[Stored items]
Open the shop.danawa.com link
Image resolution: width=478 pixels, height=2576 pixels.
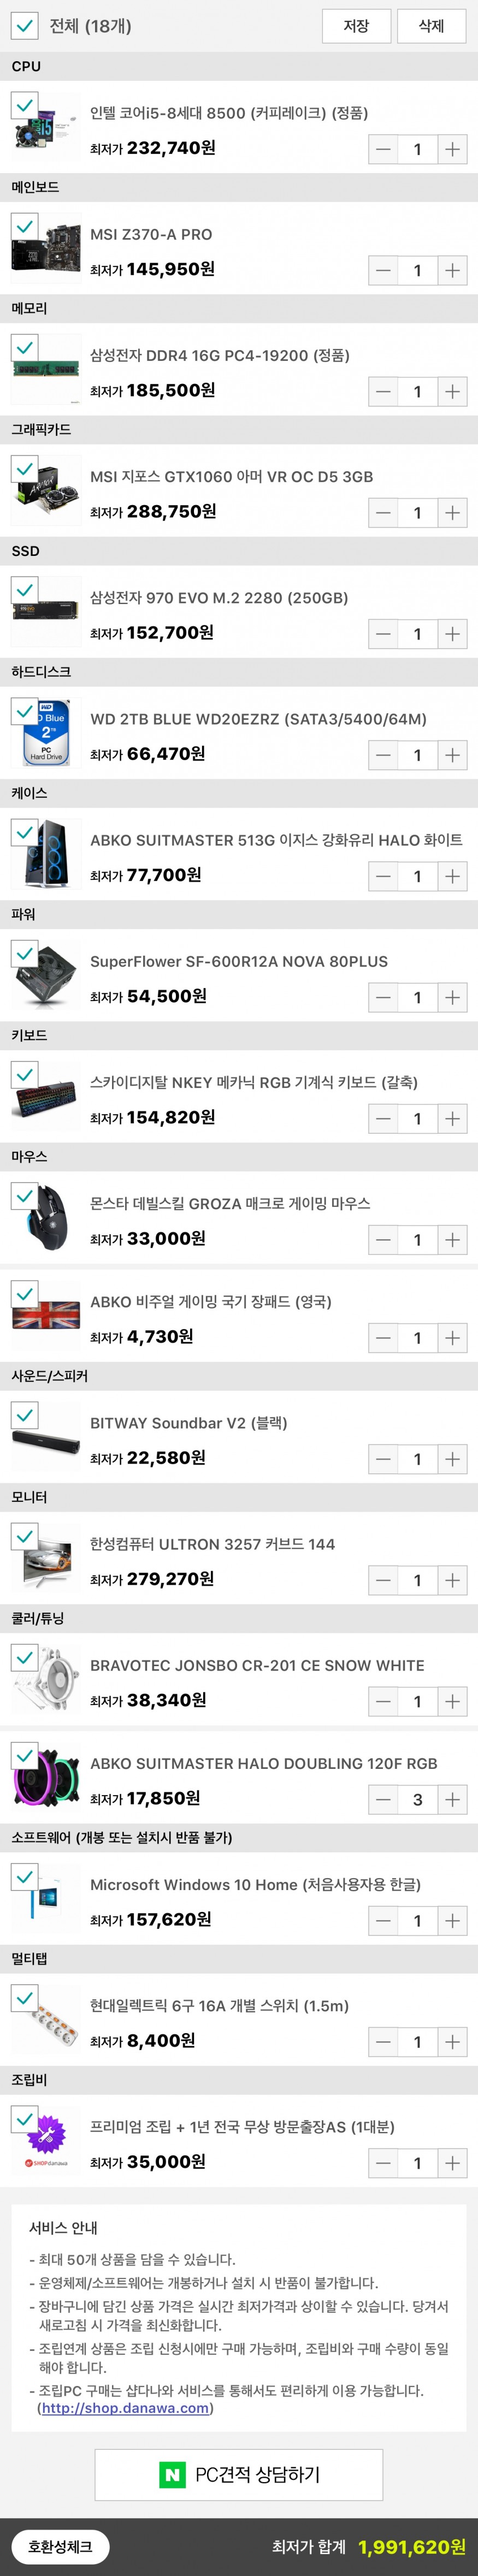125,2408
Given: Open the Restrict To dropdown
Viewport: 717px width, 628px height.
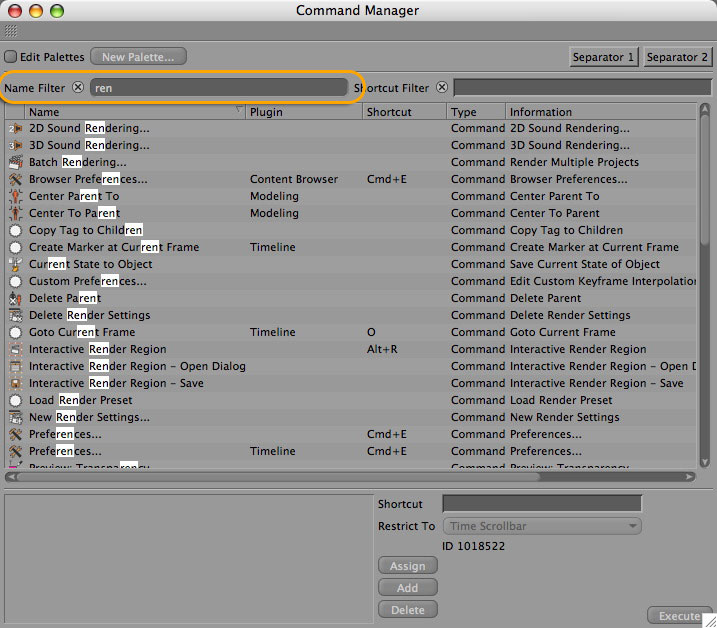Looking at the screenshot, I should (541, 526).
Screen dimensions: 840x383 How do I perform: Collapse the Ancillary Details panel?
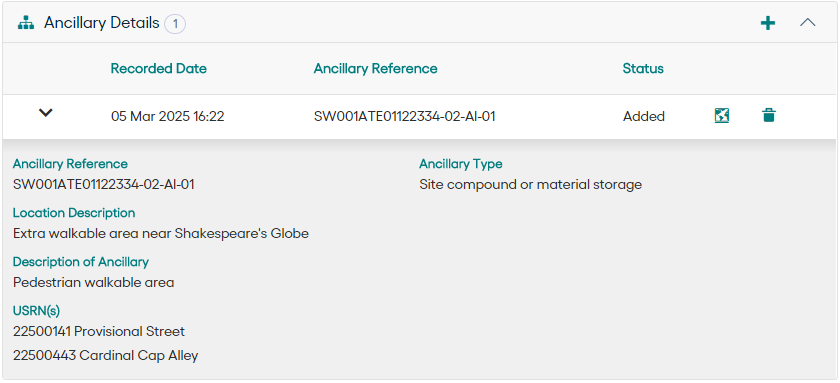click(807, 22)
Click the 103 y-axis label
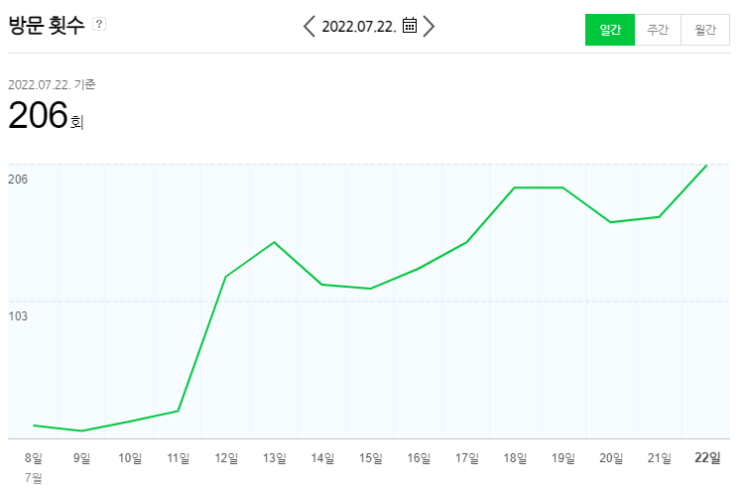 point(18,316)
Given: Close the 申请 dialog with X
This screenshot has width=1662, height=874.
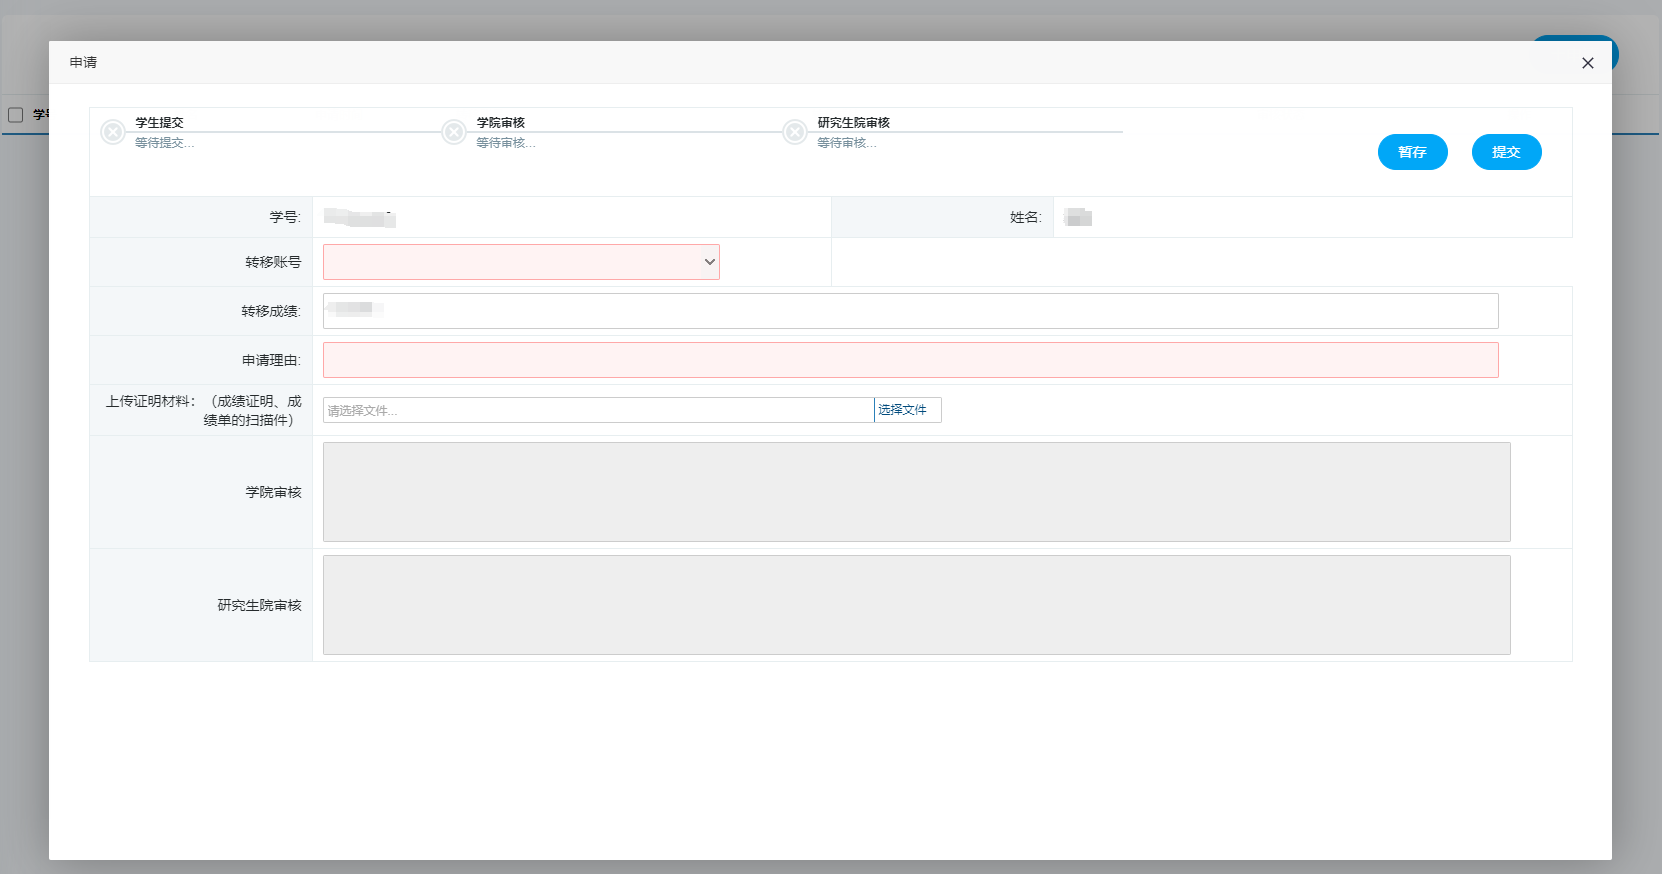Looking at the screenshot, I should (1587, 63).
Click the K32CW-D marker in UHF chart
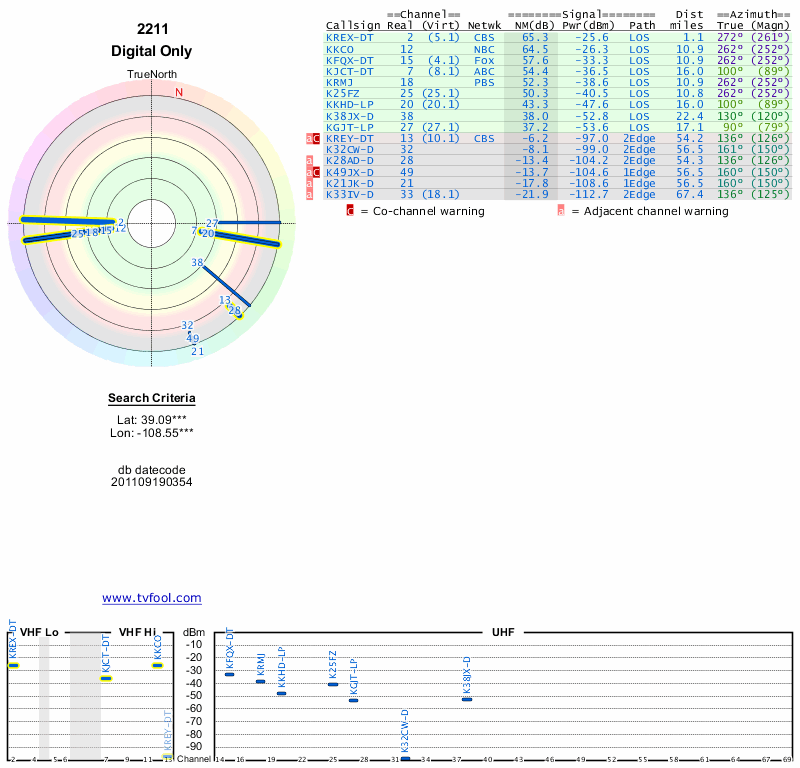This screenshot has width=800, height=768. coord(405,758)
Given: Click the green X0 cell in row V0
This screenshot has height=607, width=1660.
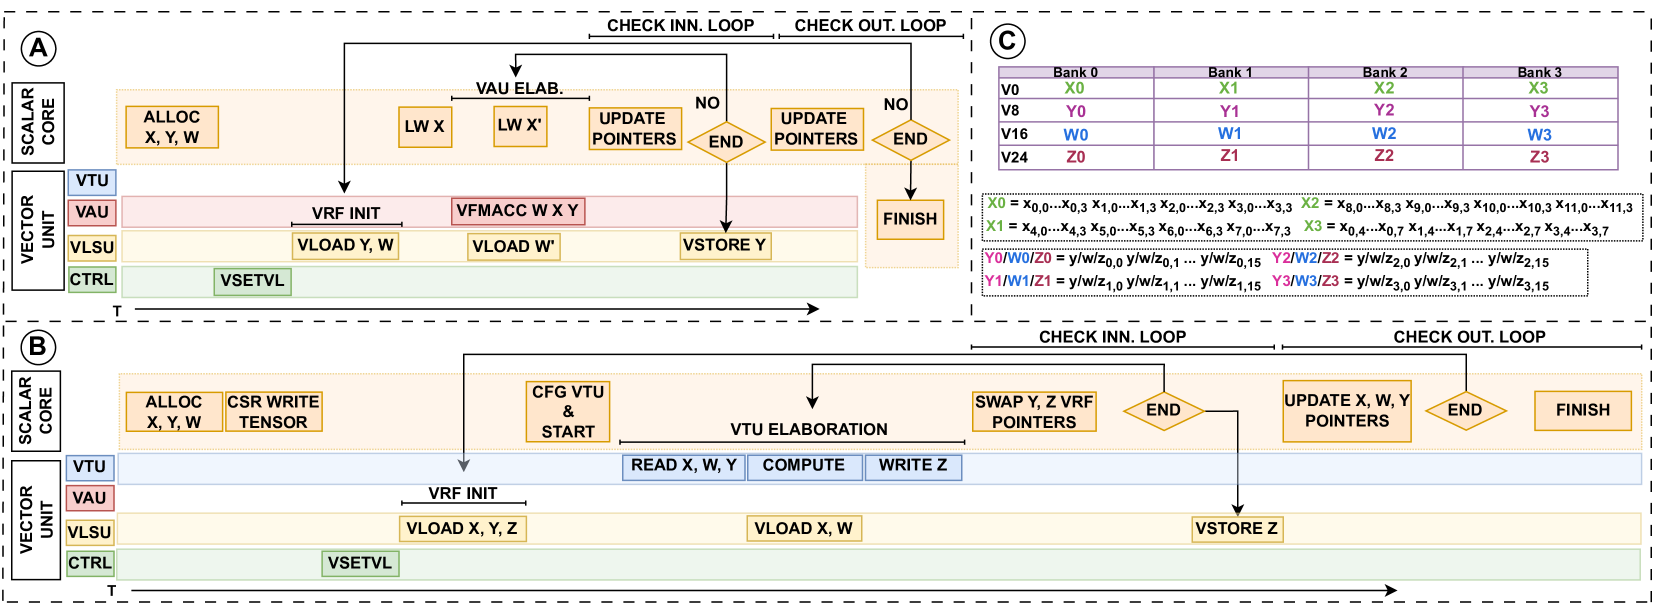Looking at the screenshot, I should click(x=1074, y=89).
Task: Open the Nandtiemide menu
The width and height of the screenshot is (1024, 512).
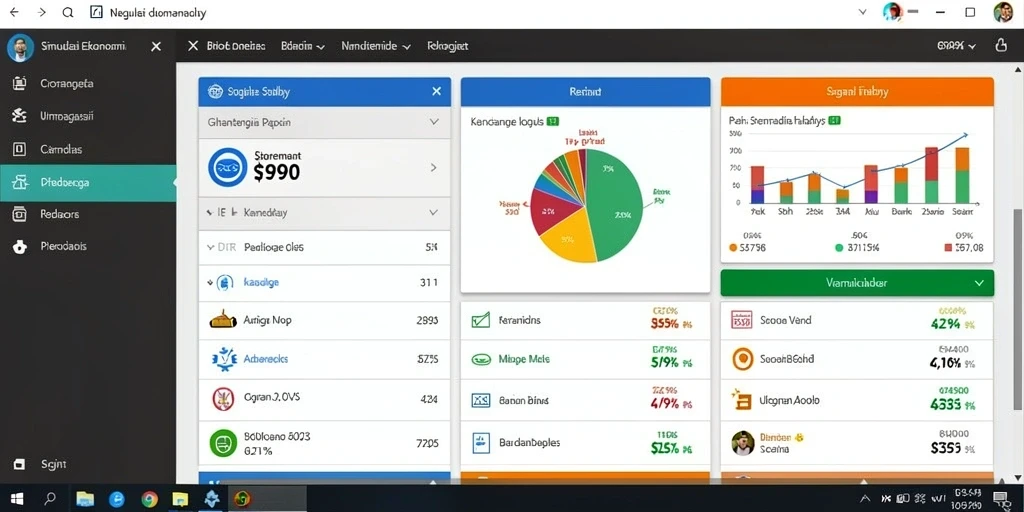Action: (x=376, y=46)
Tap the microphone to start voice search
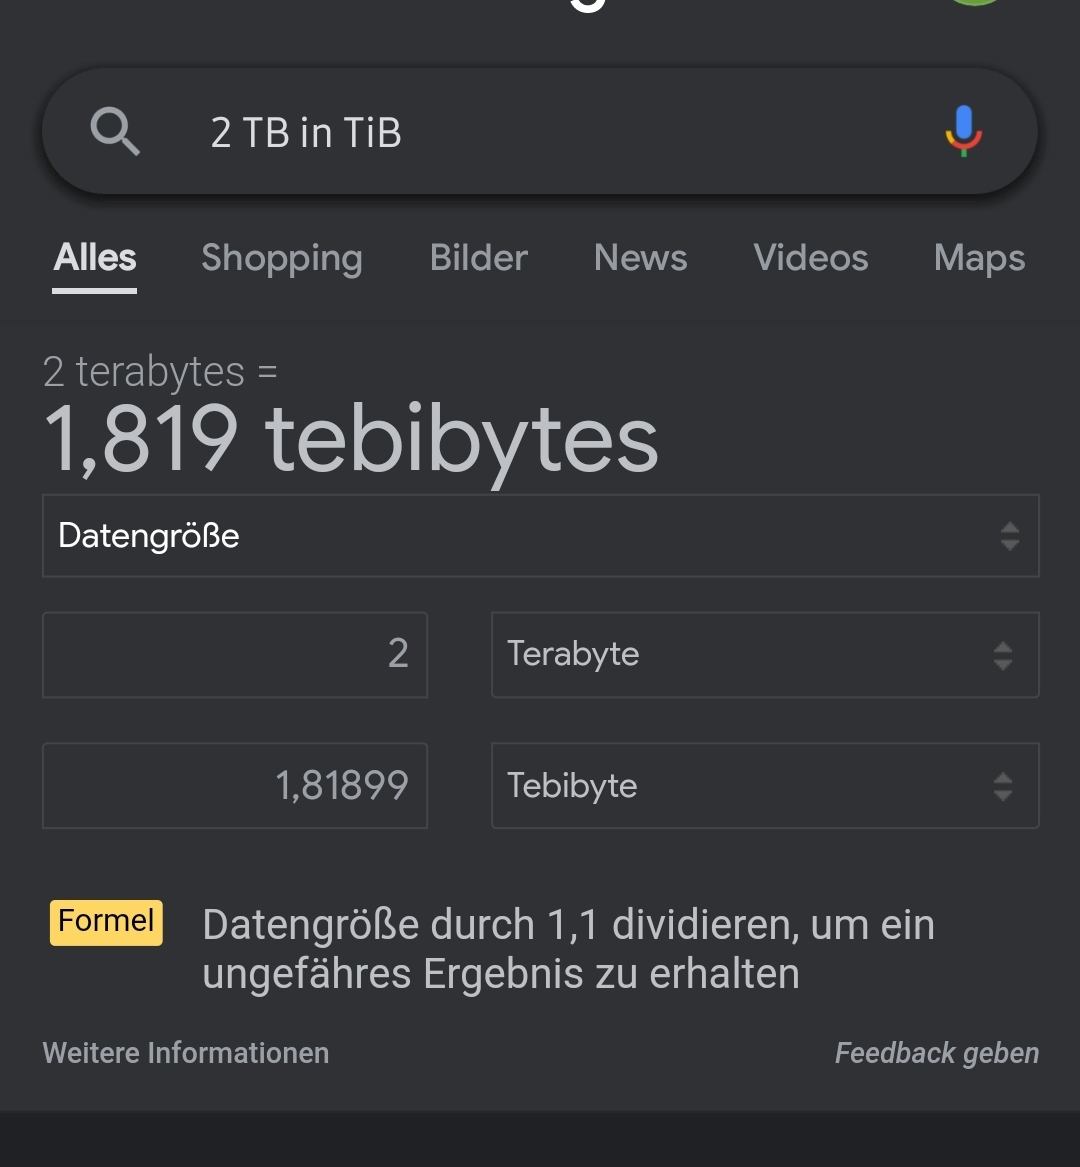The width and height of the screenshot is (1080, 1167). 963,131
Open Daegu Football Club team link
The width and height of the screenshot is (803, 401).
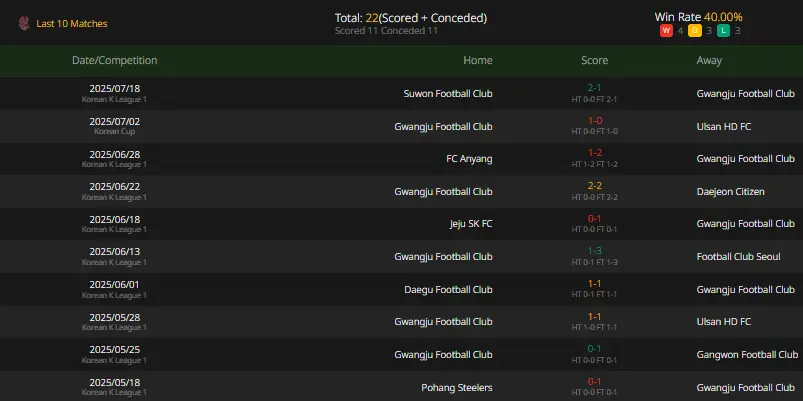coord(448,289)
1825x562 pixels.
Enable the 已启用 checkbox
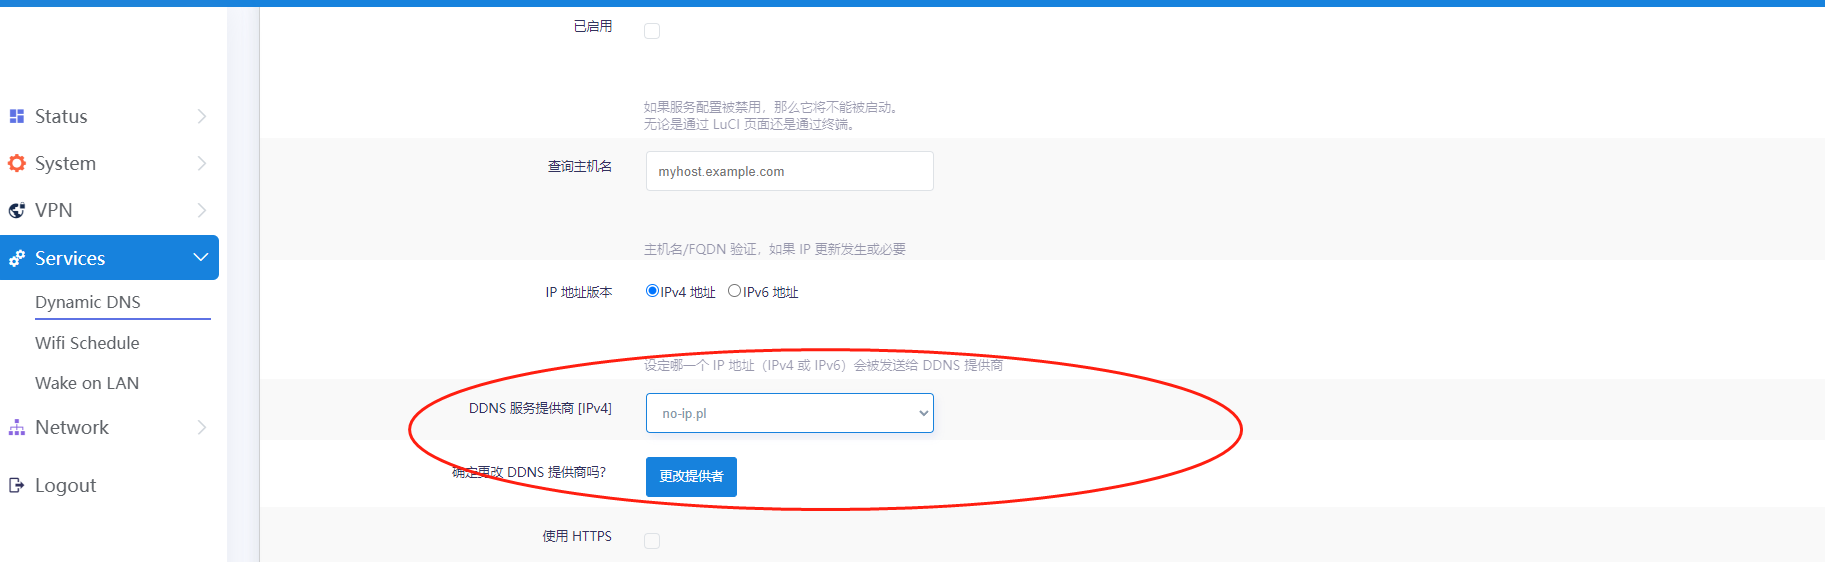pos(652,31)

**EXERCISE GOAL:**
Every line containing the string "link" is required; copy each such line from the data.

**WRITTEN REPLY:**
Open the shop.danawa.com link
Open Daegu Football Club team link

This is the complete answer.